New Zealand businessman

Sir Graeme Seton Avery (born 18 June 1941) is a New Zealand businessman and philanthropist. After training as a pharmacist, he founded medical publishing company Adis International in 1963, and it had an annual turnover of $100 million when he sold it to Wolters Kluwer in 1996. The following year, he co-founded Sileni Wine Estates in Hawke's Bay.

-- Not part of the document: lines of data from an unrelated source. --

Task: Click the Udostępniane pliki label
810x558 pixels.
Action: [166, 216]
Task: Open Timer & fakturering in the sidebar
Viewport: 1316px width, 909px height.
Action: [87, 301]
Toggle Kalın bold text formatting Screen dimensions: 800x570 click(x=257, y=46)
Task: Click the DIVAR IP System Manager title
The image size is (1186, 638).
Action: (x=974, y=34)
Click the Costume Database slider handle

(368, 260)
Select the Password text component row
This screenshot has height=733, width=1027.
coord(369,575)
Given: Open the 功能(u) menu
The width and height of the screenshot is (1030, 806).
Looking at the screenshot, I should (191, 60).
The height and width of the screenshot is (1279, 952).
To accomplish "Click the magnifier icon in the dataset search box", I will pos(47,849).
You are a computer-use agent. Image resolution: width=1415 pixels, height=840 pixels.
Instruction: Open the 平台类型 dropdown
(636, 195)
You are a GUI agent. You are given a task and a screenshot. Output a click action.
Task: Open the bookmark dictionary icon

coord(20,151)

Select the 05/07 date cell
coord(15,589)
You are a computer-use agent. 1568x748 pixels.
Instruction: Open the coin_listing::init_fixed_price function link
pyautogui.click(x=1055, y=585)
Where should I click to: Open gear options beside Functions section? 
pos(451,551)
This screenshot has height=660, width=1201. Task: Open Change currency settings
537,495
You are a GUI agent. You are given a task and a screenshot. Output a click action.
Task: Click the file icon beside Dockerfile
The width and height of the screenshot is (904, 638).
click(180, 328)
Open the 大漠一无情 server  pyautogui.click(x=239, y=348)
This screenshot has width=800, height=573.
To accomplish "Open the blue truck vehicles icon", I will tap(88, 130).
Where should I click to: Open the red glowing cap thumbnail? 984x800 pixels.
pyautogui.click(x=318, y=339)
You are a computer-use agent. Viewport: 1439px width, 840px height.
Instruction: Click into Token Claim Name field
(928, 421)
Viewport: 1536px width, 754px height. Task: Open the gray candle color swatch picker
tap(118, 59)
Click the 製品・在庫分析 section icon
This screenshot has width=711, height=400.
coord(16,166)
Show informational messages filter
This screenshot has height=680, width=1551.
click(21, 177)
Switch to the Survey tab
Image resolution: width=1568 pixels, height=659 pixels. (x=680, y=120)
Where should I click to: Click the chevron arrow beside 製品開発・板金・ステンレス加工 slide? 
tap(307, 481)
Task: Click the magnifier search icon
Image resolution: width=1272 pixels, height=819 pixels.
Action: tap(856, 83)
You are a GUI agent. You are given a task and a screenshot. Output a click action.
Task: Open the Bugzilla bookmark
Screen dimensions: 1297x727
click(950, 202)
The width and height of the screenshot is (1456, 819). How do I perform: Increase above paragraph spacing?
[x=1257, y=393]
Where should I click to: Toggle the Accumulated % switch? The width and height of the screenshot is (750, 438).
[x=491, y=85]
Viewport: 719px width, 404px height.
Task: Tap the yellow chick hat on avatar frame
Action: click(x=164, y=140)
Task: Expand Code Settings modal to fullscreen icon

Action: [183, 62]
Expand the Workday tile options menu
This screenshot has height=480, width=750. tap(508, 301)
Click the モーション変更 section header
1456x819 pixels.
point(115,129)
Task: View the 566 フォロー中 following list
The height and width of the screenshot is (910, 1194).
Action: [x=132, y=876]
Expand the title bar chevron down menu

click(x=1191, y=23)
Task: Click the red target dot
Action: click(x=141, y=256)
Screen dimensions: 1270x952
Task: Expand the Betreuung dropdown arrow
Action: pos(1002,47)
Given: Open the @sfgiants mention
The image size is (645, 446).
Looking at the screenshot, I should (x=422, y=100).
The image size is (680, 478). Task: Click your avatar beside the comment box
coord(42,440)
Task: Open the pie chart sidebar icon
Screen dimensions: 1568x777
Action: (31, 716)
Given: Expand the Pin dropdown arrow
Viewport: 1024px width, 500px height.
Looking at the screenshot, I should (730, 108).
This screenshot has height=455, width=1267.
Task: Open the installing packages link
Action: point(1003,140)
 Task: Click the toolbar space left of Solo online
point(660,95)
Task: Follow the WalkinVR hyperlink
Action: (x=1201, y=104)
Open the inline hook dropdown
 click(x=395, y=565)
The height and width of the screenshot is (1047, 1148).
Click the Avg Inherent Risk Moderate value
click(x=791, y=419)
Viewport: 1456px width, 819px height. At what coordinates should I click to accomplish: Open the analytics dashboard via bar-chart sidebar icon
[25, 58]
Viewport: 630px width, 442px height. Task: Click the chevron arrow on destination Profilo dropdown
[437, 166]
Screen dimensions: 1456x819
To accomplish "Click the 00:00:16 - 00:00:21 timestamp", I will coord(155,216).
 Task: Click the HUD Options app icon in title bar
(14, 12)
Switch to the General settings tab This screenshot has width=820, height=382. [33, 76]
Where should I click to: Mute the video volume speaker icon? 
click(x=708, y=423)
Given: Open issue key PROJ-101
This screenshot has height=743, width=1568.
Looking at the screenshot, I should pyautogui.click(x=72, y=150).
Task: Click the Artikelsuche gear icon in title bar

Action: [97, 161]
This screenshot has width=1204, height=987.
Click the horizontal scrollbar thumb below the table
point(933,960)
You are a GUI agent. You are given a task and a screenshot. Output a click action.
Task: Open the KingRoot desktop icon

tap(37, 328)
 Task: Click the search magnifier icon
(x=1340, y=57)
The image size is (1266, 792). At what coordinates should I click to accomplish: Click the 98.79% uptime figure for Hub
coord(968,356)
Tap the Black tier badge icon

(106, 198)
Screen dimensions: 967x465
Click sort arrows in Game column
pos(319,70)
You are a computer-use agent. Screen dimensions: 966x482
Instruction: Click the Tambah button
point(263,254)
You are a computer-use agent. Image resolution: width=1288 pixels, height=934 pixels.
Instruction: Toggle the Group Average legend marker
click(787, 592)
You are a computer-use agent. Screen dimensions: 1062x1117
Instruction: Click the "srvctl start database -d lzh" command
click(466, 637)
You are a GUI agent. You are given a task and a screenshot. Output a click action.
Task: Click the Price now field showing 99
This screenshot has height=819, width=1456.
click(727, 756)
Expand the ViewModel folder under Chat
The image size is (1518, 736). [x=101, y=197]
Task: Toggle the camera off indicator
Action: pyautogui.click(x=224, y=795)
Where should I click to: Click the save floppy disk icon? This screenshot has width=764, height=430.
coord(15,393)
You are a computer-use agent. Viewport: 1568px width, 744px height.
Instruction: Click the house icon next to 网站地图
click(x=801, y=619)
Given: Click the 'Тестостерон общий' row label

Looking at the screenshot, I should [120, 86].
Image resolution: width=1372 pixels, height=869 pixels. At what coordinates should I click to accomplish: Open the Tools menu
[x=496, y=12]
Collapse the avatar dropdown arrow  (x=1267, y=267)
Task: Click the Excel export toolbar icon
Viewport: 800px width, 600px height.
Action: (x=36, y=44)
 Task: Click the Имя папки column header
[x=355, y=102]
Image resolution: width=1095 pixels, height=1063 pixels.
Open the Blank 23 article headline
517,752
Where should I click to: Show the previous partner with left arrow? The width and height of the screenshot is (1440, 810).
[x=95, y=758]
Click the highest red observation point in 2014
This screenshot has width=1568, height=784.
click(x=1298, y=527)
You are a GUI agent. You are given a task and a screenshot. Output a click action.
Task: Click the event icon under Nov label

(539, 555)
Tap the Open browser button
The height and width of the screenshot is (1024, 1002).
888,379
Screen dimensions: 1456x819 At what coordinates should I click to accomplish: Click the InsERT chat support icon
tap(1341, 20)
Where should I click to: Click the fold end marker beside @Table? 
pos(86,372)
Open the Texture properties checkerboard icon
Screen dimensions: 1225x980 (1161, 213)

As a young man, Avery played first-grade rugby in Sydney, and was a 400-metre runner. He was a co-founder (with Dave Norris) of the North Shore Bays Athletics Club in 1978 (later renamed to North Harbour Bays Athletics Club Inc. in 1997) and in 2002 he joined with Stephen Tindall and Auckland University of Technology (AUT) to establish the $30 million Millennium Institute of Sport and Health as an elite sports academy. In 2009, Avery became chair of the AUT Millennium Ownership Trust.

In 1990, Avery was awarded the New Zealand 1990 Commemoration Medal. In the 2007 Queen's Birthday Honours, he was appointed an Officer of the New Zealand Order of Merit, for services to business and sport, and in the 2014 Queen's Birthday Honours he was promoted to Knight Companion of the New Zealand Order of Merit, also for services to business and sport.

Avery was named New Zealander of the Year in 2003 by Metro magazine, and in 2006 he was conferred an honorary doctorate by AUT. In 2014, Avery was inducted into the New Zealand Business Hall of Fame.

Nigel Avery, a former Olympian and chef de mission for the New Zealand Olympic team at the 2024 Summer Olympics, is his son.